Natürlich nicht ernst. Aber für viele junge Leute war er ein Symbol für die Auseinandersetzung der Masse mit dem Rock, für den inneren Rhythmus des Menschen.

INTERVIEWER

Ein Grund für meine Frage ist, dass Sie sehr jung berühmt geworden sind, und im Westen ist es für Leute, die früh berühmt werden, wie Presley oder die Beatles, unmöglich, später mit ihrer ursprünglichen Energie weiterzumachen.

VOZNESENSKY

Ja. Es ist sehr seltsam für mich, über meinen eigenen Ruhm zu sprechen – natürlich bin ich bekannt, ja. Ich kümmere mich nicht so sehr darum, bekannt zu sein. Am Anfang waren wir eine Gruppe, eine wütende Gruppe von jüngeren Dichtern wie Achmadulina, Jewtuschenko und mir. Es ist eine russische Tradition, Gedichten zuzuhören, aber vor uns gab es kein großes Publikum. Ein Dichter verkaufte nicht viele Exemplare eines Gedichtbandes. Wenn ein Dichter eintausend Exemplare verkaufte, war er sehr glücklich. Dann begannen wir mit diesen Lesungen, und die Zuhörerschaft wuchs – zuerst waren es nur wenige, dann mehrere hundert und schließlich bis zu 14.000 in einem Stadion; es war wie ein Sport. Für mich war das ein bisschen langweilig. Denn es ist unmöglich, dass 14.000 Menschen in einem Fußballstadion einem zuhören. Es ist unmöglich, intim zu sprechen.

INTERVIEWER

Gibt es einen russischen Bob Dylan?

VOZNESENSKY

Es gibt mehrere.

INTERVIEWER

Ich frage, weil zumindest einige von Dylans Werken den Status von Poesie haben…

VOZNESENSKY

Sicherlich; aber wie ich schon sagte, bin ich jetzt mehr an den Unterschieden zwischen Poesie und Rock interessiert.

INTERVIEWER

Gibt es irgendwelche Ähnlichkeiten zwischen dem Publikum, das Dylan hören würde, und Ihrem in der Sowjetunion?

VOZNESENSKY

Es ist unmöglich, das amerikanische mit dem russischen Publikum zu vergleichen.

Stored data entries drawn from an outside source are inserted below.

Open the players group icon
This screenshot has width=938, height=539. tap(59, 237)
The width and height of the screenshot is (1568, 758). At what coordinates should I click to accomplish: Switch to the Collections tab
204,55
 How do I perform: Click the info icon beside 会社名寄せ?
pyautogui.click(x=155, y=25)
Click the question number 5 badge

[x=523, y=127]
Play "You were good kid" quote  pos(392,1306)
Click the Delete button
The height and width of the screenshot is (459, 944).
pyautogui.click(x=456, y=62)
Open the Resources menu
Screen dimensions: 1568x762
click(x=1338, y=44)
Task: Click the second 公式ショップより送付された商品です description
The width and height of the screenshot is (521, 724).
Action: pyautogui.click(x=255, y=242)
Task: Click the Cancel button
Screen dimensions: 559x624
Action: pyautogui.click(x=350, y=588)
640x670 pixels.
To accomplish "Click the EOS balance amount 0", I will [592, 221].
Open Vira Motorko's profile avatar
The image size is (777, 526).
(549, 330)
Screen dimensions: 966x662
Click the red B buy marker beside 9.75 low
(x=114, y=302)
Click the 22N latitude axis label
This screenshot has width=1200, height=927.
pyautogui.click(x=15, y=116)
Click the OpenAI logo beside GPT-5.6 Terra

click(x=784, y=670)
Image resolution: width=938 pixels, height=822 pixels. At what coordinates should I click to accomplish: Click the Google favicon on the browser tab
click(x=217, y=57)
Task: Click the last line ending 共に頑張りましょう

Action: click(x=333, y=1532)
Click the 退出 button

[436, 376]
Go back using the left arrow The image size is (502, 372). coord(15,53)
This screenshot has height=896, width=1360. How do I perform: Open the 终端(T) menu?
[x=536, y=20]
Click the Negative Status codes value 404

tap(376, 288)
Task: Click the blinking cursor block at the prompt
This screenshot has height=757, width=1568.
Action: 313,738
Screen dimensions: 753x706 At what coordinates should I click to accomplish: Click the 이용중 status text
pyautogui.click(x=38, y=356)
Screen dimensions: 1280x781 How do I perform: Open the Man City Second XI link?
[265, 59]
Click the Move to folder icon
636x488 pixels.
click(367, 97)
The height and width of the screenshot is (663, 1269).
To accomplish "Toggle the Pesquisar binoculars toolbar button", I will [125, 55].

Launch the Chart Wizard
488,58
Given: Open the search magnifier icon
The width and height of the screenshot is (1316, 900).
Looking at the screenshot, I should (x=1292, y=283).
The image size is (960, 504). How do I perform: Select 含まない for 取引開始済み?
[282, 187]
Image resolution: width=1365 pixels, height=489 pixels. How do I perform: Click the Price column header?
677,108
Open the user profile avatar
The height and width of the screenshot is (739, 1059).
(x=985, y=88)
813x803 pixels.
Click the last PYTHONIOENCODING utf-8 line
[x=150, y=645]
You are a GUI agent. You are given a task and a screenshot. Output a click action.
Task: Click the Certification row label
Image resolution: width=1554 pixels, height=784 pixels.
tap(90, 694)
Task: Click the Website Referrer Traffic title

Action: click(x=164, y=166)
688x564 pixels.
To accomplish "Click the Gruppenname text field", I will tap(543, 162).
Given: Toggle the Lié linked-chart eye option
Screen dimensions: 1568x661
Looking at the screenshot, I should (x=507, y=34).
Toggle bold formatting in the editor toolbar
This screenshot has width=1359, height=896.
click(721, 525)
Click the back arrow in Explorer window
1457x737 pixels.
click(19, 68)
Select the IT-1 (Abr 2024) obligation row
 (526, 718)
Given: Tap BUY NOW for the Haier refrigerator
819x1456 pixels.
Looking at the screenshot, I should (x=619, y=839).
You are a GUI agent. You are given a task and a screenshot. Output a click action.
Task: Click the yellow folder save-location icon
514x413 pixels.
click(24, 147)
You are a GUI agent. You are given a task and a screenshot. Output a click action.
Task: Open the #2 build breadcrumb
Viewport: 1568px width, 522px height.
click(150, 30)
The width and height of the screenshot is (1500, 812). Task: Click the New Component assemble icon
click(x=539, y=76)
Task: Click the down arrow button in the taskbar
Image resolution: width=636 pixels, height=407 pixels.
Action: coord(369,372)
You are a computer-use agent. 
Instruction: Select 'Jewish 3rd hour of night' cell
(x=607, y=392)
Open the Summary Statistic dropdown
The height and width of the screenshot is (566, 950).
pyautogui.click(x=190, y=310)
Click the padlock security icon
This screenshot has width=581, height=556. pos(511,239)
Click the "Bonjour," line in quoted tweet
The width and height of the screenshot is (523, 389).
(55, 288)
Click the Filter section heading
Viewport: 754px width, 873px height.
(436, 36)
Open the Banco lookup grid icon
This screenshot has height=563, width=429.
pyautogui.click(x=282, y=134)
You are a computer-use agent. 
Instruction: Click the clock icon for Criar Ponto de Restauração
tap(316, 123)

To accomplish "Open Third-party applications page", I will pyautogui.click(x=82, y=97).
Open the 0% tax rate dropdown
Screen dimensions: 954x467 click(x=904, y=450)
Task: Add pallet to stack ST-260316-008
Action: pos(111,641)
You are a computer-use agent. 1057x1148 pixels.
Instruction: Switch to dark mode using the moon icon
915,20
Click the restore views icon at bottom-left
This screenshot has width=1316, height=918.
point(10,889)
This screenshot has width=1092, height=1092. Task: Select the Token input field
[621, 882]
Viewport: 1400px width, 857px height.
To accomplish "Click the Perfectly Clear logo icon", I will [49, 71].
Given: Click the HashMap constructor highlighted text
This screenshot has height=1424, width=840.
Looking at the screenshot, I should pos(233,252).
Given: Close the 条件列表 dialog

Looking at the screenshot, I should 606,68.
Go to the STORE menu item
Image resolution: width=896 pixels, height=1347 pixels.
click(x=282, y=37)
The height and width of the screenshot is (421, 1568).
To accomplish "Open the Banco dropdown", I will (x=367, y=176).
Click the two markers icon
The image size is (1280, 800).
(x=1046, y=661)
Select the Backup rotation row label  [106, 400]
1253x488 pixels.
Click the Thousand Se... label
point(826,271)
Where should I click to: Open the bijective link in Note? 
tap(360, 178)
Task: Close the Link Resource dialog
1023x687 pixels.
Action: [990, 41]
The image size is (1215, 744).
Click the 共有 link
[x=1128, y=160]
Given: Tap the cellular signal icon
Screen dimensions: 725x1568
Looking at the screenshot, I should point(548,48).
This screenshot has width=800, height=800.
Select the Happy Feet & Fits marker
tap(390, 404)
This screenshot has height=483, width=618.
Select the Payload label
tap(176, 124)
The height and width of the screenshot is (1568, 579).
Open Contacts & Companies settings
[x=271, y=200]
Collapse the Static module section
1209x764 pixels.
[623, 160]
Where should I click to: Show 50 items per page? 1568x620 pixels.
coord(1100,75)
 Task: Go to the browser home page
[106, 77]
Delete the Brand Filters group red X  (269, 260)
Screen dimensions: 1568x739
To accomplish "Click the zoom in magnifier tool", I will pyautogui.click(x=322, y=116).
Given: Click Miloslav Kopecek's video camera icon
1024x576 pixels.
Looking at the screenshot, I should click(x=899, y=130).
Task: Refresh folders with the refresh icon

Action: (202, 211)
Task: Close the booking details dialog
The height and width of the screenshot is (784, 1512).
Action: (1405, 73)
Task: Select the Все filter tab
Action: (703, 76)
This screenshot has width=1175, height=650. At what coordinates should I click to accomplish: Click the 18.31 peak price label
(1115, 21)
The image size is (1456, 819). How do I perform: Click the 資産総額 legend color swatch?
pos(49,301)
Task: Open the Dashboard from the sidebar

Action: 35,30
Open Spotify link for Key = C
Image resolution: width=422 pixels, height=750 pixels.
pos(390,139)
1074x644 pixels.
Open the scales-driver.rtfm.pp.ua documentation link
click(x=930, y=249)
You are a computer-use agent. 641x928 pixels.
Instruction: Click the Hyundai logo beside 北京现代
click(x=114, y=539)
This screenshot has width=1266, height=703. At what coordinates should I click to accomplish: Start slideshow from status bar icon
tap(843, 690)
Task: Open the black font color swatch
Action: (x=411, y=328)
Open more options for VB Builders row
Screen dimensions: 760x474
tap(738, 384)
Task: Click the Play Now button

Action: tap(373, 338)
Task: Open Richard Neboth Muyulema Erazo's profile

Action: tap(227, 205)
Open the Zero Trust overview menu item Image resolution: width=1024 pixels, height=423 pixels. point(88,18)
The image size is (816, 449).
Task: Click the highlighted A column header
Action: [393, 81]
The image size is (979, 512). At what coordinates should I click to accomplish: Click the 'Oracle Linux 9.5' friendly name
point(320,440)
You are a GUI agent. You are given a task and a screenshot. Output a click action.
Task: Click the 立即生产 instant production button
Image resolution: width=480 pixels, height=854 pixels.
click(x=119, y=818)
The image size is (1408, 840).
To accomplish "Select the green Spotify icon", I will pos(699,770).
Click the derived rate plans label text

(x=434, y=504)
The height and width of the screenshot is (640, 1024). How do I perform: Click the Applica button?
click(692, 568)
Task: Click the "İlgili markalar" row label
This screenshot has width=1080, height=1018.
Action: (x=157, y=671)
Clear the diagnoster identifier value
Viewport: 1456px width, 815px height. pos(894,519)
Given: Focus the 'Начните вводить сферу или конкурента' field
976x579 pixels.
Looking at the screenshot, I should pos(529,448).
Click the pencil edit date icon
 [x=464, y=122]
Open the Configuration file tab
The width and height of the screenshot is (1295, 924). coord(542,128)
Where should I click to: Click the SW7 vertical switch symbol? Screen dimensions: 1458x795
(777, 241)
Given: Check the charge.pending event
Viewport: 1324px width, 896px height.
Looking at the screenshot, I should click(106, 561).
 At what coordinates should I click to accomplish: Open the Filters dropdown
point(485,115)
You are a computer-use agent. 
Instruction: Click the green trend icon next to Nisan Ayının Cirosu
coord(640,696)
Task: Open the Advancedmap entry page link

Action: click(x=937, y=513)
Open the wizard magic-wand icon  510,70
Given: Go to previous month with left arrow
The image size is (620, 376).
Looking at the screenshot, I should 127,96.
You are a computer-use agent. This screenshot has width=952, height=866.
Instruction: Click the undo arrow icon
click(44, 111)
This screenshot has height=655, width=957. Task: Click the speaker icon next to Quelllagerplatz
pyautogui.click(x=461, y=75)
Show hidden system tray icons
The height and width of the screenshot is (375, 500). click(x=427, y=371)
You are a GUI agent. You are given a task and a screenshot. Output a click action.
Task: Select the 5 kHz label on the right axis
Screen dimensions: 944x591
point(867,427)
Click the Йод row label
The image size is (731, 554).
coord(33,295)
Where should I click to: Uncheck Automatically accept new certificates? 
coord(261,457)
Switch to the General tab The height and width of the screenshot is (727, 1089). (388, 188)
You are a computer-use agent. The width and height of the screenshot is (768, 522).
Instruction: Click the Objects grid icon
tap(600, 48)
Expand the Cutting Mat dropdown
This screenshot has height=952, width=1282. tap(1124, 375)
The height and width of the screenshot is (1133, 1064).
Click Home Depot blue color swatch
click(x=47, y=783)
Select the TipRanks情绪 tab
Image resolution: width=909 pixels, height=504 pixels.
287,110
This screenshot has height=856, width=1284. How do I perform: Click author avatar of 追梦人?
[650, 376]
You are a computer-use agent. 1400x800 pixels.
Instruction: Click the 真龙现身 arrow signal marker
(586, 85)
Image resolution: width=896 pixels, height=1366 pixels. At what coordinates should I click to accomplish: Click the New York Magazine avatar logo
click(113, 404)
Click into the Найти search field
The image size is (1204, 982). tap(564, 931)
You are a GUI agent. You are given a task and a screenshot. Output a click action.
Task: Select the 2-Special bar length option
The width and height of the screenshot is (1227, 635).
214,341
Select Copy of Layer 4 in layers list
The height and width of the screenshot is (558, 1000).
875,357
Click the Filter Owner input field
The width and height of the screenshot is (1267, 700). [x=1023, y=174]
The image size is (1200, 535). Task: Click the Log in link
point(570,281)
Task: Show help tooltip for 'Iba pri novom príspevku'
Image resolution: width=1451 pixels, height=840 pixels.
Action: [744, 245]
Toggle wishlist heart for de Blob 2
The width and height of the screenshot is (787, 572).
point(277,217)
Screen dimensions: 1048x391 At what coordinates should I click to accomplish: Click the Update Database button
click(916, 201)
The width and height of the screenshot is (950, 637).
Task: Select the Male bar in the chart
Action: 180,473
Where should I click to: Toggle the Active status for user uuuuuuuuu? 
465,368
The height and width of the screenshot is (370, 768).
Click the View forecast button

In Russland brauche ich keine Werbung. In Russland spricht jeder mit jedem, es spricht sich herum, jedenfalls in Moskau, und jeder kommt, auch wenn er keine Poesie mag, nur um dich zu sehen. Aber hier, zum Beispiel, wenn man jemanden anhält und sagt: „Ein russischer Dichter will lesen“, hört man: „Was? Ein russischer Dichter? Ein Buch lesen? Was?“

INTERVIEWER

Trotzdem hatten Sie das Glück, dass Ihre Werke von einigen unserer besten Schriftsteller ins Englische übersetzt wurden.

VOZNESENSKY

Ja, ich arbeite mit ihnen. Ich mag besonders die Übersetzungen von W. H. Auden, Stanley Kunitz und William Jay Smith. Aber auch viele andere – alle sind sehr gut. Ich habe auf diese Weise eine Menge neuer englischer Wörter gelernt. Auf dieser Tour habe ich einige neue Wörter gelernt. Speeding! – Ich mag dieses Wort. Ich kannte es vorher nicht. Und das Wort fuck off kannte ich schon immer, aber fuckup kannte ich nicht. Auf dieser Reise habe ich also zwei neue Wörter kennengelernt: Speeding und Fuckup. Fuckup mag ich sehr.

INTERVIEWER

Du sagst einem Fuckup, dass er sich verpissen soll.

VOZNESENSKY

Ganz bestimmt, ja.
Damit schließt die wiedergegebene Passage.